Klear (stylized as "klear") is an American rock band based in Western New York. The band's debut and second album was produced by Goo Goo Dolls bassist Robby Takac and released on Takac's independent Record label.

==Background==
The band's members are Fred Shafer on vocals and guitar, Bruce Wojick on lead guitar, Leo MacDonald on bass guitar, and Denny Pelczynski on drums. Previous frontmen include Joe Cafarella (STEMM) and A.D. Lewis (both during Shafer's absence). While Lewis fronted the band, they also had Dan DeLano on keyboards. The band has released four albums, 7500 Miles, Makin' Noise, 10 Seconds to Burn and Eyes Wide Open.

klear songs have been used in films and trailers including "Beautiful End" in The Station Agent, "Comeback" in the FX series The Shield and "Mr. Cracker" on Ultimate Fighting Championship's UFC 37.5: As Real as it Gets.

The band has been asked to play at some of the most prestigious venues across the US including the Viper Room, House of Blues (Mandalay Bay/ Las Vegas), Whisky a Go Go, CBGB, and The Keyclub in Hollywood.

On July 20, 2008, it was announced that the original vocalist, Fred Shafer, would be performing with the band during the August 21 edition of Thursday at the Square in Buffalo. At the show, Shafer announced that he would be officially returning to the band while continuing to pursue his solo career, as Joe Cafarella would be leaving to focus on STEMM.
==Members==
- Fred Shafer – vocals, guitar
- Bruce Wojick – lead guitar
- Leo MacDonald – bass guitar
- Denny Pelczynski – drums

===Former members===
- Danny Wiedenbeck – drums
- Joe Cafarella – vocals
- A.D. Lewis – vocals
- Dan DeLano – keyboard

==Discography==
The band has released four albums, 7500 Miles, Makin' Noise, 10 Seconds to Burn and Eyes Wide Open.

=== 7500 Miles (2002) ===
7500 Miles is klear's first full-length album. It was released independently and sold at the band's live performances, at various local retailers in the Buffalo, New York, area, and online through the band's website and various online retailers.

=== Makin' Noise (2004) ===
Makin' Noise is klear's second full-length album, originally released on September 28, 2004 through Robby Takac's Good Charamel Records label.

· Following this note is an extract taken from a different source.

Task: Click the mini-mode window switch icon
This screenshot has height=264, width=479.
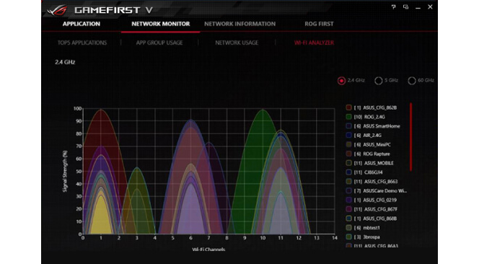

=== 10 Seconds to Burn (2006) ===
10 Seconds to Burn is klear's third full-length album. It has Joe Cafarella of STEMM on vocals, as klear's frontman, Fred Shafer, took a break from the band. It was released on November 22, 2006, through Robby Takac's Good Charamel Records label, and was sold through klear's website, at the band's concerts, and through various Western New York retailers.